Researchers link brain energy demand and weight gain in childhood
July 8, 2019
Everyone believes the more food you eat, the more weight you gain. But in early childhood, that’s not always the case. Around the age of 5, a lot of energy from food goes to the brain — and not the body.
Anthropology Prof. Christopher Kuzawa and a team of researchers found evidence to support that hypothesis five years ago. During early childhood, almost half of the body’s energy expenditure goes to brain development, explaining why body growth can be slow around that time.

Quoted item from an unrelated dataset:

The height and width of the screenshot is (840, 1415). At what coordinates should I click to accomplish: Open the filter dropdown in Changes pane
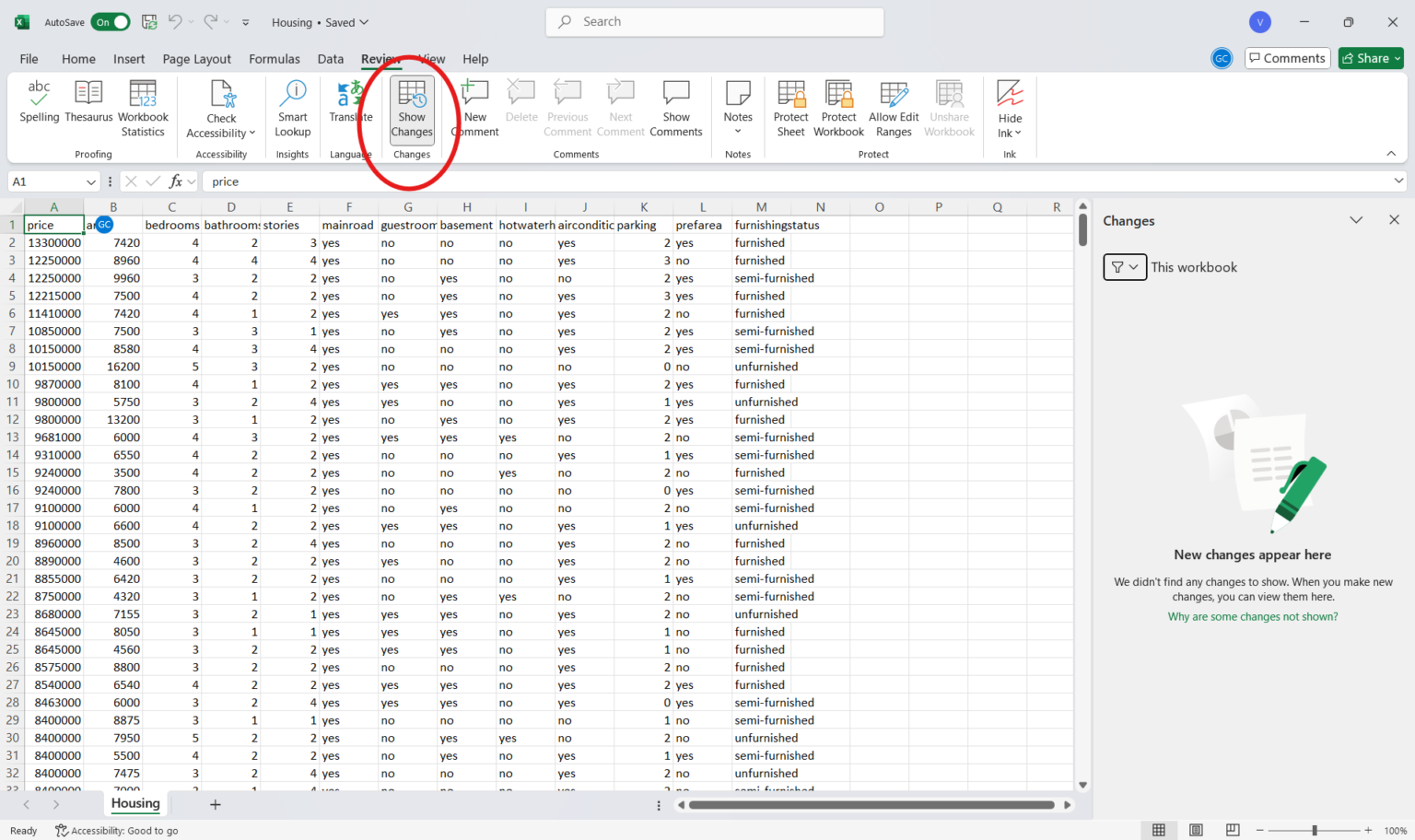(1125, 267)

This year, Kuzawa and Clancy Blair of New York University’s Medical School took the research a step further, proposing a connection between brain energy demand and weight gain. Their paper, “A hypothesis linking energy demand of the brain to obesity risk,” was published in the Proceedings of the National Academy of Sciences journal on June 17.

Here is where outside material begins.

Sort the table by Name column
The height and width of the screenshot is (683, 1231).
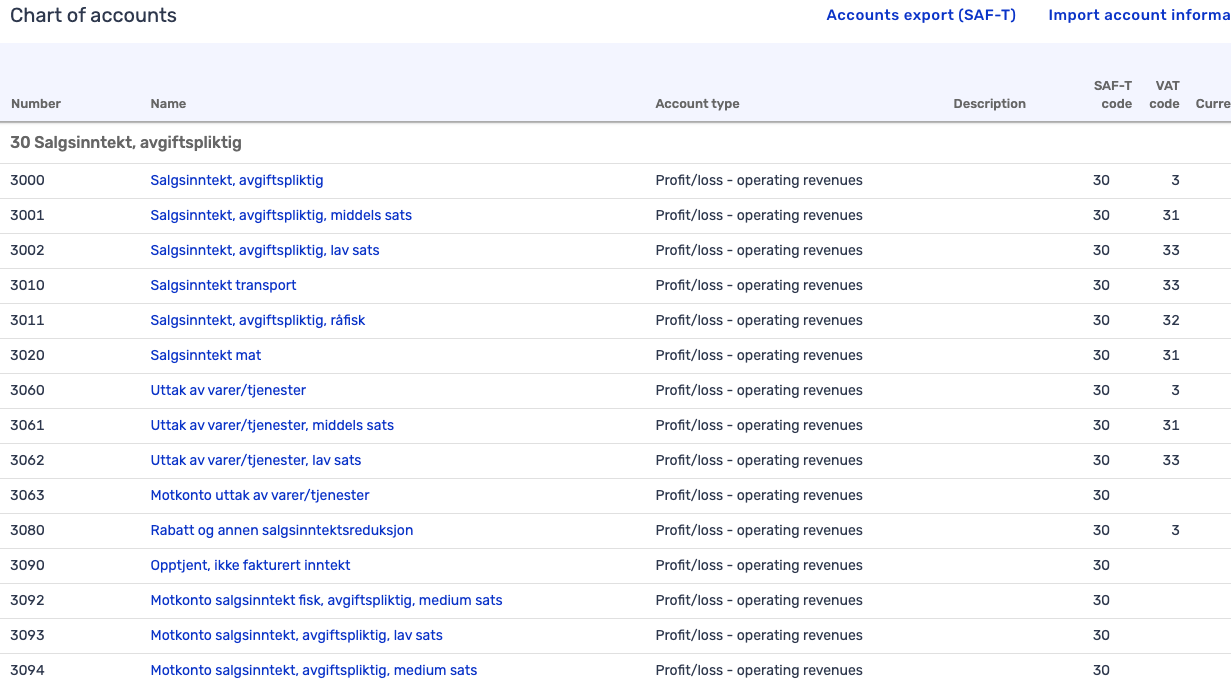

The professors explained that after early childhood — around that age of 5 — less energy goes to brain development and could instead go to weight gain.
However, different children have different levels of energy demand in the brain, and Kuzawa and Blair suggested that this variation could influence a child’s obesity risk.
“This is a huge hole in our understanding of energy expenditure,” Kuzawa said in a University news release. “A major aim of our paper is to bring attention to this gap in understanding and to encourage researchers to measure the brain’s energy use in future studies of child development, especially those focused on understanding weight gain and obesity risk.”
Kuzawa and Blair added in their paper that these future studies could lead to new educational strategies that increase brain energy demand later in childhood and thus help head off possible weight gain.
The researchers also examined early childhood programs that stimulate the brain with enrichment and found them beneficial since they “increased energy expenditure by the brain.”